6 interesting Snapdragon-powered smartphones that most people don't know about
The first Snapdragon chipsets - QSD8250 and QSD8650 - were introduced in 2008, and we can still find them in once-famous handsets like the Nexus One, the first HTC Desire, or the Sony Ericsson Xperia X10. Since then, every relevant smartphone maker (except Apple) has used Qualcomm’s Snapdragon solutions.
But besides the Snapdragon-powered devices made by Samsung, LG, Sony, HTC and other well-known brands, there are also handsets that most people haven’t heard of. Some of them are really interesting, so we decided to present them in this article. In no particular order:
The IS12T was the very first water-resistant Windows Phone, as well as the first to feature a 13 MP rear camera. It sports a 3.7-inch display with 480 x 800 pixels, being powered by a single-core Snapdragon S2 (MSM-8655) processor clocked at 1.0 GHz. Because it was released in 2011, the Fujitsu Toshiba IS12T didn’t run Windows Phone 8, but Windows Phone 7.5. The handset was available to buy only in Japan.
YotaPhone 2 is a smartphone that hails from Russia, and comes as the successor to last year’s YotaPhone. The interesting thing about the YotaPhone 2 is that, just like its predecessor, it offers two touchscreen displays: a regular, 5-inch AMOLED one with 1080 x 1920 pixels, and a 4.7-inch e-ink one with 540 x 960 pixels on the back. The handset uses a quad-core Snapdragon 800 processor, and should be available in select markets (apparently including the US) starting the fourth quarter of the year, running Android KitKat out of the box. You can find out more about the YotaPhone 2 by checking out our hands-on here.
The IUNI U3 is a China-exclusive handset that aims to directly compete with LG’s G3. Just like LG’s high-end smartphone, the U3 sports a 5.5-inch display with 1440 x 2560 pixels, and features a quad-core Snapdragon 801 processor, as well as 3 GB of RAM. The U3 is made out of metal, and is about 1 mm shorter than the G3 (which is really compact itself for a 5.5-inch device). The IUNI U3 also comes with a 13 MP rear camera, and a 4 MP UltraPixel front-facing camera (huh, we thought UltraPixels were an HTC-exclusive thing).
We know, that’s quite a weird name, but the Sharp Aquos Phone The Hybrid is a smartphone made for Japan, so perhaps that explains everything. Naming aside, the 007SH is water-resistant, and was the world’s first Android handset to pack a 16 MP rear camera. It’s actually a clamshell device that features a 3.4-inch display with 480 x 854 pixels, plus an external OLED screen. Released in 2011, the Sharp Aquos Phone 007SH has a Snapdragon S2 processor inside.

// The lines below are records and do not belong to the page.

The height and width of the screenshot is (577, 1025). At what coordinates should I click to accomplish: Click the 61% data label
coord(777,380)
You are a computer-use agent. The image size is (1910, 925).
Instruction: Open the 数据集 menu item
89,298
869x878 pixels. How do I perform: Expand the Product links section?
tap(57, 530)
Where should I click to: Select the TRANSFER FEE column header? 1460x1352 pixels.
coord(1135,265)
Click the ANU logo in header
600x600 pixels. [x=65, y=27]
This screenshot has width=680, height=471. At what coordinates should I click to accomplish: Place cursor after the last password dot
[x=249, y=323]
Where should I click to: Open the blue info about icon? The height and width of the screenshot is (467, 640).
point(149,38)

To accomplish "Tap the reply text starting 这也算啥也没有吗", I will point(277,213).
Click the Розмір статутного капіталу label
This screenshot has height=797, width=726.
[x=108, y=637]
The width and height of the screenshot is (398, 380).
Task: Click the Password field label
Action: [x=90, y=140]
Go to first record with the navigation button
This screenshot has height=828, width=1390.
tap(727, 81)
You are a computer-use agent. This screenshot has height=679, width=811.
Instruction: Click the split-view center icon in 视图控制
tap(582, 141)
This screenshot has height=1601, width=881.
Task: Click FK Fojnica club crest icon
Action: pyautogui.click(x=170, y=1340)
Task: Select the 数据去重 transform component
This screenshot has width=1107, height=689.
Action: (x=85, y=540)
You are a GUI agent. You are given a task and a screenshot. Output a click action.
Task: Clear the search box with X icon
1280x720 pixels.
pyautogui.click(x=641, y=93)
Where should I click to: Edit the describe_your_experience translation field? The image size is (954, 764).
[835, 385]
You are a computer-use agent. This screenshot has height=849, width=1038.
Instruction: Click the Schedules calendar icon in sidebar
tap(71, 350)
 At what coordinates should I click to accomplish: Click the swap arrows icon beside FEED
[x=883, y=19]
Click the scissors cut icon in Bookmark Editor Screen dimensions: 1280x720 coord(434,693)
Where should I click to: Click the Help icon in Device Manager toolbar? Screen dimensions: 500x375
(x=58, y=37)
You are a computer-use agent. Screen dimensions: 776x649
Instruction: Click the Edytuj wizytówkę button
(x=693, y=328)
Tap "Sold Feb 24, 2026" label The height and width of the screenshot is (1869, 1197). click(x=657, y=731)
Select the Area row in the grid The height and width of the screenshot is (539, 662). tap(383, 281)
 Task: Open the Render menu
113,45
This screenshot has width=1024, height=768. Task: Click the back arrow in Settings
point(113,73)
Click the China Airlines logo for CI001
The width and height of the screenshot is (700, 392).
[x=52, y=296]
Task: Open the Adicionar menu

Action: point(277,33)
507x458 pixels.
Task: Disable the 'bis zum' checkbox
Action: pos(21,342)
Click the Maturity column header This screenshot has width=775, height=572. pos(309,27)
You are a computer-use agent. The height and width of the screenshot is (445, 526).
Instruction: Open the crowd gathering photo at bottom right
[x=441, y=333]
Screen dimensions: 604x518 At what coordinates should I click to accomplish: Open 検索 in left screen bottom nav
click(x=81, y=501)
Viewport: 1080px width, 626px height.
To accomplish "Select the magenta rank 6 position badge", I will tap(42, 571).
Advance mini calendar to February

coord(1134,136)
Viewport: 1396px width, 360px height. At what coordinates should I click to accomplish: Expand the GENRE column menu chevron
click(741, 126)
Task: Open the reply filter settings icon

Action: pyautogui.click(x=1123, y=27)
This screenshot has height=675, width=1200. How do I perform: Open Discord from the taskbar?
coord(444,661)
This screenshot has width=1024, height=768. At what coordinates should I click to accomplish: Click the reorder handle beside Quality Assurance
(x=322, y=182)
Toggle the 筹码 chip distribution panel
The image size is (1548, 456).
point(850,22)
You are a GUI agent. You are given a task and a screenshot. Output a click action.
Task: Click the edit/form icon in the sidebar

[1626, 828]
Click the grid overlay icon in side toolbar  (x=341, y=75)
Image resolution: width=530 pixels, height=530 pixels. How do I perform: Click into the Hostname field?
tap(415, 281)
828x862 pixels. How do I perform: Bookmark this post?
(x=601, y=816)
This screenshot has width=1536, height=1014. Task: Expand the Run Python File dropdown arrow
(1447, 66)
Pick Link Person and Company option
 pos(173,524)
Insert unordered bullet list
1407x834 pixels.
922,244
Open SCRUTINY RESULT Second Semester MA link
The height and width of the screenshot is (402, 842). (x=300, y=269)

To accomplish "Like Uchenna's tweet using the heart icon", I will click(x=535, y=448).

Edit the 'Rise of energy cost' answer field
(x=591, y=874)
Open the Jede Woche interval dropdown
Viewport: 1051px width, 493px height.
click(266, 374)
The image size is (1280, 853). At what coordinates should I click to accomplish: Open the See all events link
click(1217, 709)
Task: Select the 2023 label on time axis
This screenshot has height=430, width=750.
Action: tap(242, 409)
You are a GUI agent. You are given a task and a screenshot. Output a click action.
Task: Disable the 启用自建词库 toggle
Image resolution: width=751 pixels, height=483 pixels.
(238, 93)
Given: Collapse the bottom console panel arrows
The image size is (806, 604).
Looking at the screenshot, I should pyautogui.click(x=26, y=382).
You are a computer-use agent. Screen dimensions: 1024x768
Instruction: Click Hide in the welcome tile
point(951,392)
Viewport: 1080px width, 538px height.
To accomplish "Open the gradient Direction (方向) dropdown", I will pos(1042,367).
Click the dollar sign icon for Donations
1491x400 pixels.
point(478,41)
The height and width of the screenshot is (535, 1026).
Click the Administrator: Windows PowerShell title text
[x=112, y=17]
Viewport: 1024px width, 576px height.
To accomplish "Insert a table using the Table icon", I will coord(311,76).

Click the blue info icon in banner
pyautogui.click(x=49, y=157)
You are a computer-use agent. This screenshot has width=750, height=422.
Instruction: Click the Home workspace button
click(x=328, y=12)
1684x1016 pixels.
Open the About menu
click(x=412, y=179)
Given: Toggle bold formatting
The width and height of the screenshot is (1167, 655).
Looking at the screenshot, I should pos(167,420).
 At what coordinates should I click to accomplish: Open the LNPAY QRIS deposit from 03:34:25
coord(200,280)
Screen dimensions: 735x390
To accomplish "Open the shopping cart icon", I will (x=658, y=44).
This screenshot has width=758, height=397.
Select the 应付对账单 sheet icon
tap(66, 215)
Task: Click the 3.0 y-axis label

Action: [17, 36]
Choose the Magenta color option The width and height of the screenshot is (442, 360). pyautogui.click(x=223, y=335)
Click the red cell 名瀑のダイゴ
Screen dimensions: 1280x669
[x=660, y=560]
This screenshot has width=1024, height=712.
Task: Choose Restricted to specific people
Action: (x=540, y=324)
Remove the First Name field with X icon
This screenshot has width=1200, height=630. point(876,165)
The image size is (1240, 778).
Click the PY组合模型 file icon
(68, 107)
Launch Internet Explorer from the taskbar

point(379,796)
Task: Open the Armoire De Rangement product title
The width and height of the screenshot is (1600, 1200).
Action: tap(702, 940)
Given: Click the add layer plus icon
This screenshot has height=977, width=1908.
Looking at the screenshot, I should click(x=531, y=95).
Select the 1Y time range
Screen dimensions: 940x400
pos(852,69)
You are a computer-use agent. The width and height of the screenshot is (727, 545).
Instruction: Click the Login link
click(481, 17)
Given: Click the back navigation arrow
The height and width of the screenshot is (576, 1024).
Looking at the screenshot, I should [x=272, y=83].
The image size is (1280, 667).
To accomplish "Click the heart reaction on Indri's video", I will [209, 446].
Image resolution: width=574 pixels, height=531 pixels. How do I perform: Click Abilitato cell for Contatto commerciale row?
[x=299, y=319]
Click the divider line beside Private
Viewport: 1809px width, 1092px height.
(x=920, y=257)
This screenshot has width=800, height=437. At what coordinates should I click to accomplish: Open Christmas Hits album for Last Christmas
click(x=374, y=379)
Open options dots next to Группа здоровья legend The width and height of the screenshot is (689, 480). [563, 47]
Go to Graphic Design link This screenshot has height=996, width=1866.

The Android-based Highscreen Boost II is another handset made by a Russian company, and it features a quad-core 1.2 GHz Snapdragon 200 processor. It was released last year in two versions: one including a 3000 mAh battery, and another one offering a huge 6000 mAh battery (which, of course, makes the device quite bulky). Other features: 5-inch display with 720 x 1280 pixels, 8 MP rear camera, 1 GB of RAM, and 4 GB of expandable storage space.
Most mid-end smartphones made in China use MediaTek processors, but not the Doov T90, which is powered by a quad-core 1.2 GHz Snapdragon 400 processor. This is a handset that’s specifically targeted at female customers, coming with a “very delicate and lovely” Android-based UI that includes lots of apps like Virtual Wardrobe and Virtual Makeover. That aside, the Doov T90 seems to be a decent smartphone, featuring a 13 MP rear camera, 5 MP front-facing camera, a 5-inch 720p display, and 1 GB of RAM. (Images via Yesky).